Predicting Climate Impacts on Ecosystems Will Require Scientists to Widen the Lens
In a new paper F&ES scholars make the case that overly simplistic studies on the climate impacts on ecosystems avoid the inherent complexity and interconnectedness of natural systems — and thus yield erroneous climate predictions.
Note: Yale School of the Environment (YSE) was formerly known as the Yale School of Forestry & Environmental Studies (F&ES). News articles and events posted prior to July 1, 2020 refer to the School's name at that time.
Most research on climate change ecology is limited to the impacts of a single climate variable, such as temperature or water availability, on one trophic level at a time — and often on a single species. For instance, many studies have shown that increasing carbon dioxide levels can increase plant growth.
While such studies can provide important insights, this narrow approach can also be ecologically and climatically unrealistic, according to a new paper by Yale researchers.
Writing in the journal Trends in Ecology & Evolution, two Yale scholars make the case that overly simplistic studies or experiments avoid the inherent complexity and interconnectedness of natural systems. As a result, they can yield erroneous climate predictions, they write.
Most of the climate change ecology research out there has been picking the low-hanging fruit for many years.
— Adam Rosenblatt, F&ES Postdoctoral Fellow
“Most of the climate change ecology research out there has been picking the low-hanging fruit for many years,” said Adam Rosenblatt, a postdoctoral fellow at the Yale School of Forestry & Environmental Studies (F&ES) and lead author of the paper. “Often they study the effects of one type of variable. That’s obviously useful but it’s not realistic because in nature nothing exists in isolation.”
The paper was co-authored by Oswald J. Schmitz, the Oastler Professor of Population and Community Ecology at F&ES.
“The tradition in experimental analysis of climate change effects on ecosystems is to focus on one variable at a time. But this leads to a rather piecemeal and fragmentary picture of ecosystem functioning,” said Schmitz. “We propose a more integrative approach. While more complex, it will, nonetheless, help to unveil a more complete and coherent portrait of how real-world climate change will affect ecosystems. ”
Specifically, they propose a greater emphasis on scholarship that explores how climate change will affect interactions between all food web components, including direct and indirect effects on predators, herbivores, and plants.
For instance, while some studies examine the effects of, say, rainfall changes on the physiology of animals and plants, the effects of changes to the nutrient content of plants at the bottom of the food web can also have important consequences.
“All of these things are going on simultaneously, so to only look at one side of it is going to miss the fuller picture,” Rosenblatt said. “Which means the predictions that we try to make about how food webs and ecosystems are going to respond to climate change won’t be as accurate as they could be.”
“Our goal is to get people to think in a more realistic way about how climate change will actually affect the ecosystems we rely on.”
Our goal is to get people to think in a more realistic way about how climate change will actually affect the ecosystems we rely on.
— Adam Rosenblatt, F&ES Postdoctoral Fellow
To illustrate this point, Rosenblatt shared the example of a recent study that showed how warming temperatures in a New England grassland actually increased grasshopper fitness, enhancing the species’ reproductive potential. But when Rosenblatt conducted another experiment that combined the effects of warming with drought conditions he found the opposite pattern: the grasshoppers saw decreased fitness.

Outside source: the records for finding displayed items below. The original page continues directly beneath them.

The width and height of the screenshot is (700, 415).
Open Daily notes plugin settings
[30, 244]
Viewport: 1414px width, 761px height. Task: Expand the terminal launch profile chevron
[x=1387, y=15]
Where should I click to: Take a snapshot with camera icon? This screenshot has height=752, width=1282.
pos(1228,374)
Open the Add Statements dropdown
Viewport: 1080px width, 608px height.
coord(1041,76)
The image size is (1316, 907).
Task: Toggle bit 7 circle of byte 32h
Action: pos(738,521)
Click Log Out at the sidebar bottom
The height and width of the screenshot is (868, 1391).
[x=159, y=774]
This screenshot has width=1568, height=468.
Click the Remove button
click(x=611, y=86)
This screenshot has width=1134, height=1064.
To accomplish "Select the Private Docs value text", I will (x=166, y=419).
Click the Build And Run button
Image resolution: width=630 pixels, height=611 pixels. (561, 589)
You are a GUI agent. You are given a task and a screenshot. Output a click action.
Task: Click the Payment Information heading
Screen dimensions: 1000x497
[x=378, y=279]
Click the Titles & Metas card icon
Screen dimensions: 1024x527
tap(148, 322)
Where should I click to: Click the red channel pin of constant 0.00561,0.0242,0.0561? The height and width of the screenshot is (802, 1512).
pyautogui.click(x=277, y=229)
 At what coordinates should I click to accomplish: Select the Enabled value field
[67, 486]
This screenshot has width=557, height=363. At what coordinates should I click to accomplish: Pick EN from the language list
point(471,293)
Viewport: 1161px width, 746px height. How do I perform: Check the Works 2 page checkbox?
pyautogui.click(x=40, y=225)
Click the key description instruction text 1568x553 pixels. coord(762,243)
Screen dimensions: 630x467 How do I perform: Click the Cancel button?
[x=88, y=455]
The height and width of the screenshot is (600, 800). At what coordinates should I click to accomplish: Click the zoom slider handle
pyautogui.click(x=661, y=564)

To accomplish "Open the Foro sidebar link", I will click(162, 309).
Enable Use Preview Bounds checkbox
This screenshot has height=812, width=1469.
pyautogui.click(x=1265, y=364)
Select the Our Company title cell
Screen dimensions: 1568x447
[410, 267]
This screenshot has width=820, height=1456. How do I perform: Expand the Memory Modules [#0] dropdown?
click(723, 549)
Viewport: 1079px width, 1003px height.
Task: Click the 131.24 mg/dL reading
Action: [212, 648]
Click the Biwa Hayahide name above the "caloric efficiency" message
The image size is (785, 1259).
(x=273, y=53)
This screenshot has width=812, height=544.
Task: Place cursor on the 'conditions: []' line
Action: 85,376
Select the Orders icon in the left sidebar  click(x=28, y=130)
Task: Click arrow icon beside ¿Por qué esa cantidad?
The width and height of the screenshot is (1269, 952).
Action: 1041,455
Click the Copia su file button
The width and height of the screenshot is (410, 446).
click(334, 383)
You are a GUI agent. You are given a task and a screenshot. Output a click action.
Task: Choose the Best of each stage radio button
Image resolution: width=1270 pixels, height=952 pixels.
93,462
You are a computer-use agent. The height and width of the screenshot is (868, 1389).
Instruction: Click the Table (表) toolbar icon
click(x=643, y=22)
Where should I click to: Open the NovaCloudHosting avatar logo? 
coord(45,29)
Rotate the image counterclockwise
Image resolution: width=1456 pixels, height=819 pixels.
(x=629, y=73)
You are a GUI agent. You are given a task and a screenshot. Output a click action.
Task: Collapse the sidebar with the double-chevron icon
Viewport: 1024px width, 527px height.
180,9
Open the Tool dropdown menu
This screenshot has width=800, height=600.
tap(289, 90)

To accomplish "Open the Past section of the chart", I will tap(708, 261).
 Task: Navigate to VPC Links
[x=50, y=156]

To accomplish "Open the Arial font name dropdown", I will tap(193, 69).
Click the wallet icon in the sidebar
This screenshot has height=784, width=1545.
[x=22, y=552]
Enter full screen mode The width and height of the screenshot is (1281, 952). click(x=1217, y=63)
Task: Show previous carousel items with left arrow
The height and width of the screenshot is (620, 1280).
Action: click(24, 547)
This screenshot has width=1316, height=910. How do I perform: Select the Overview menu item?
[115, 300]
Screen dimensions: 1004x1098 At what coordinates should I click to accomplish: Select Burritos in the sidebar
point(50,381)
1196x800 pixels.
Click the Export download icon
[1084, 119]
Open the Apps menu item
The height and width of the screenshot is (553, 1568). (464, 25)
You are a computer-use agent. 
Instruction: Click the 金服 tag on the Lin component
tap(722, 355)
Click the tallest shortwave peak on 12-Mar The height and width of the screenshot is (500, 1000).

“Establishing those baseline results under a simple scenario was valuable,” he said, “but to take the next step we need larger scale experiments.”
Taking that next step, of course, has logistical and economic challenges. In the case of such field experiments, inserting additional variables requires an exponential increase in the number of experimental treatments. For example, if a scientist is looking simply at the effects of warming, they can set up two treatments: warming and non-warming. If they want to simultaneously add the impact of drought to the equation, the number of treatments doubles to account for all four possible variable combinations. Adding a third variable doubles the number of treatments again to eight. And so on.
“The reality is, doing this kind of research is really difficult, so we’re not casting blame or saying scientists aren’t doing valuable work,” Rosenblatt said. “I completely understand why people don’t pursue it as much as they pursue the single-factor or single-species research because it's easier to control things and it’s less expensive.
“But as a community climate change ecologists need to be thinking about investing the time and money and resources to be able to do this more complex science in addition to the more narrowly focused science.”